0xe3 ^ a; // Result: 0x56 == b [01010110]

### Negation

Negation, an inversion operation usually associated with the character “~”. Zero becomes one, one becomes zero.

Solidity doesn’t have support for negate operation. Luckily negation is the same as to XOR input with all **1**s.

a ^ 0xff; // Result: 0x4a [01001010]

### Bit Shift

Since there’s no bit shift functionality in Solidity we can use arithmetics to do the same thing. I’m going to use decimal number to show the concept.

What shift basically means is that I want to move some digits N positions to the left or to the right.

Take for example **1230** (zeros prefixed for illustration purposes):

00001230

If we want to shift this number to the left by **3** positions we expect result to be:

01230000

Which in other words just means to multiply by **10, 3** times** **(**10³**).

And if we want to shift to the right by **4** positions it’s the same as to divide **4** times by **10** (**10⁴**):

00000123

Same applies to binary, though instead of **10** digits (0 – 9) there’s only **2** (0, 1). Henceforth we multiply or divide by 2.

Note: If you need to manipulate more thanbytes32at a time, slight modifications are necessary to use shift operations.

#### Left Shift

Shift **a** 3 bits left

var n = 3;

var aInt = uint8(a); // Converting bytes1 into 8 bit integer

var shifted = aInt * 2 ** n;

bytes1(shifted); // Back to bytes. Result: 0xa8 [10101000]

#### Right Shift

Shift **a** 2 bits right

var n = 2;

var aInt = uint8(a); // Converting bytes1 into 8 bit integer

var shifted = aInt / 2 ** n;

bytes1(shifted); // Back to bytes. Result: 0x2d [00101101]

### Get First N Bits

We can create a mask of needed count of **1**s in order to filter the part we’re looking for by applying AND operation. For first 5 bits:

var n = 5;

var nOnes = bytes1(2 ** n - 1); // Creates 5 1s

var mask = shiftLeft(nOnes, 8 - n); // Shift left by 3 positions

a & mask; // Result: 0xb0 [10110000]

Note:var nOnes = 0xff;will work the same way

### Get Last N Bits

There’s arithmetic way to get last N bits. We can achieve that using modulo.

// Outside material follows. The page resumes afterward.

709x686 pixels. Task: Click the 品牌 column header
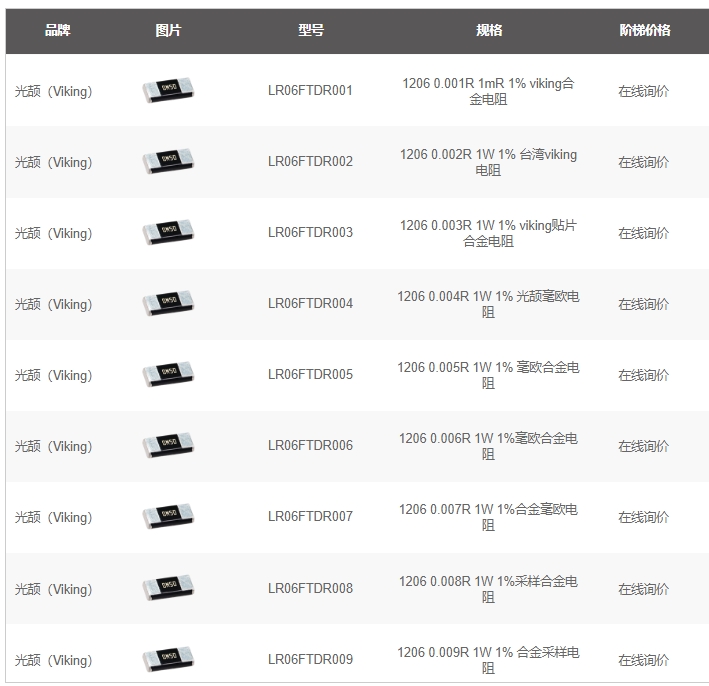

For example if want to get last 2 digits from **10345**, we can easily do it by dividing by **100** (10²) and getting remainder.

10345 % 10 ** 2 = 45

Same with binary, though this time we’re getting modulo of multiples of 2. For example to get last 5 bits:

var n = 5;

var lastBits = uint8(a) % 2 ** n;

bytes1(lastBits); // Result: 0x15 [00010101]

### Data Packing Use Case

Lets say you have two 4-bit values **c** and **d** that you want to pack into one 8-bit value.

Here’s how you can do it:

bytes1 c = 0x0d;

bytes1 d = 0x07;

var result = shiftLeft(c, 4) | d; // 0xd7 [11010111]

**c** takes first 4 bits and **d** takes remaining 4 bits, can be other way around.

### Primitives Source Code

contract BitsAndPieces {

function and(bytes1 a, bytes1 b) returns (bytes1) {

return a & b;

}

function or(bytes1 a, bytes1 b) returns (bytes1) {

return a | b;

}

function xor(bytes1 a, bytes1 b) returns (bytes1) {

return a ^ b;

}

function negate(bytes1 a) returns (bytes1) {

return a ^ allOnes();

}

function shiftLeft(bytes1 a, uint8 n) returns (bytes1) {

var shifted = uint8(a) * 2 ** n;

return bytes1(shifted);

}

function shiftRight(bytes1 a, uint8 n) returns (bytes1) {

var shifted = uint8(a) / 2 ** n;

return bytes1(shifted);

}

function getFirstN(bytes1 a, uint8 n) returns (bytes1) {

var nOnes = bytes1(2 ** n - 1);

var mask = shiftLeft(nOnes, 8 - n); // Total 8 bits

return a & mask;

}

function getLastN(bytes1 a, uint8 n) returns (bytes1) {

var lastN = uint8(a) % 2 ** n;

return bytes1(lastN);

}

// Sets all bits to 1

function allOnes() returns (bytes1) {

return bytes1(-1); // 0 - 1, since data type is unsigned, this results in all 1s.

}

// Get bit value at position

function getBit(bytes1 a, uint8 n) returns (bool) {

return a & shiftLeft(0x01, n) != 0;

}

// Set bit value at position

function setBit(bytes1 a, uint8 n) returns (bytes1) {

return a | shiftLeft(0x01, n);

}

// Set the bit into state "false"

function clearBit(bytes1 a, uint8 n) returns (bytes1) {

bytes1 mask = negate(shiftLeft(0x01, n));

return a & mask;

}

}